The image, BM Satires 6021© The Trustees of the British Museum, is a detail from a James Gillray depiction of the Committee appointed in 1782 to investigate victualling contracts during the war with America. They examined Christopher Atkinson, a corn factor and M.P. for Heydon, employed by the Board to purchase malt on commission, who was accused of cheating by overcharging and false accounting. The conflict of interest is apparent in Atkinson being an MP and hence potentially voting on his own investigation: the chair of the committee's speech bubble reads 'This is certainly the first instance of an accused Man sitting as Judge on his own Cause & requires particular attention'. Atkison was subsequently expelled the House but was able to return in 1796 after being exonerated - he successfully claimed that the fraud allegations against him had been malicious. He was nevertheless described as ‘a man whose sole object in this world is gain’: https://www.historyofparliamentonline.org/volume/1790-1820/member/atkinson-christopher-1739-1819
Moreover, the unreformed House of Commons – some fifty years before the Great Reform Act! – also passed legislation in 1782 disqualifying MPs from being able to sit in Parliament if they held an interest in any public contract.
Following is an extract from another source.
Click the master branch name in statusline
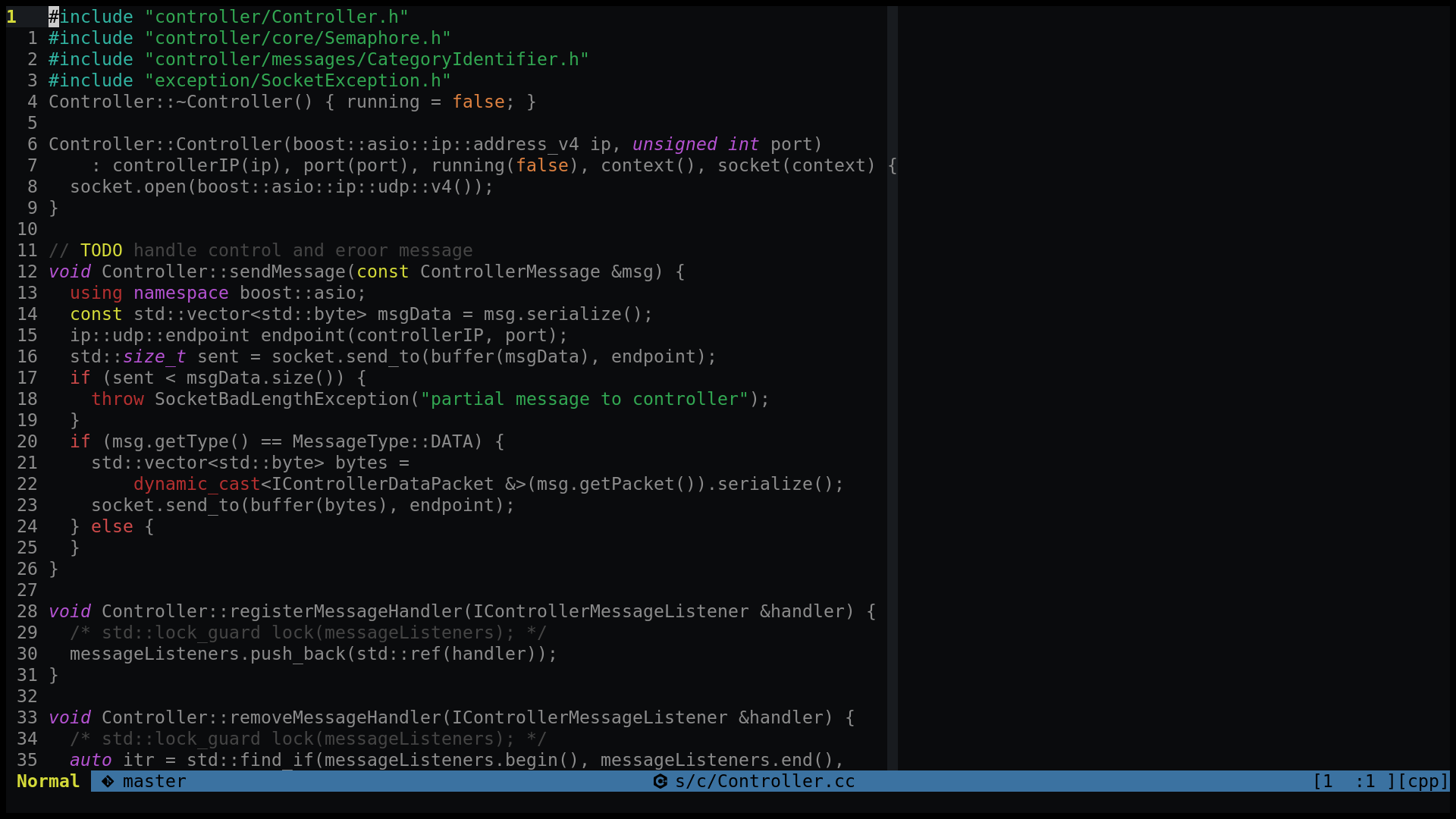 [154, 781]
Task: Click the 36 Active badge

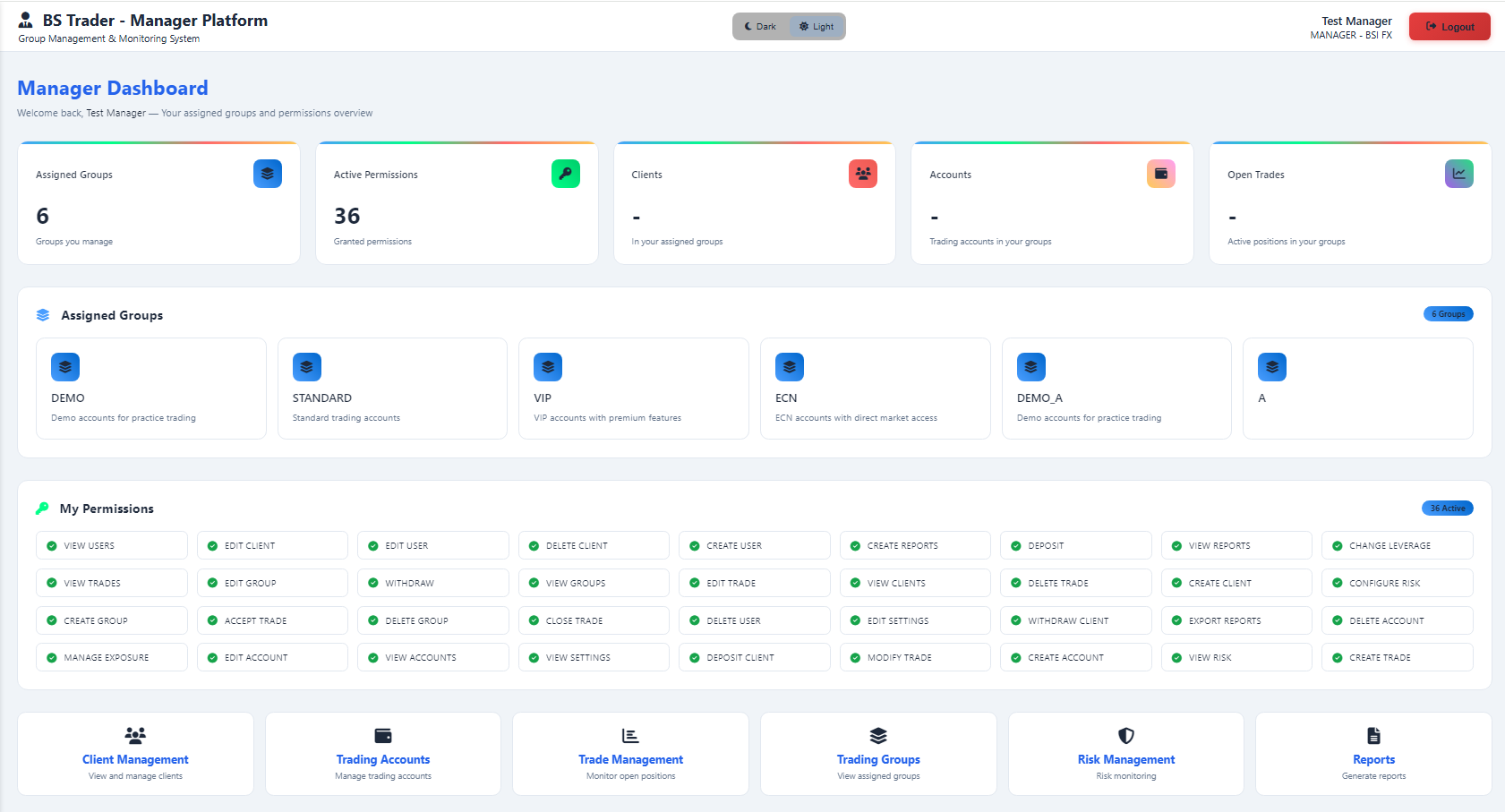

The act was an attempt to prevent the corruption of Parliament by private interests – something that had become an urgent matter in the light of the loss the year before of the war against the American colonies, a defeat that forced a fundamental review of the moral, economic and political state of the nation. It was generally acknowledged that excessive profits were being made in a corrupt way by contractors who were supplying war materials and money for the purpose of carrying on the American War. The law was extended in 1801 to include Ireland and so far as I have been able to find, the ‘Contractors law’, as it is known, is still valid. But it has something of a loophole in it, allowing exemptions for private companies of more than 10 people entering into a contract for the public benefit. It is worth remembering that this was passed when the number of private stock companies was tiny and restricted, after the first crash of the stock market in 1720. In other words, the exemption was not aimed at allowing a blanket evasion of the terms of the act. The act needs updating in the wake of legislation that has freed the creation of limited companies and hence the ability of MPs to own unlimited numbers of shares in such companies. And if reform could be achieved in the era of ‘Old Corruption’, the hope is that it might be easier to do it in the twenty first century.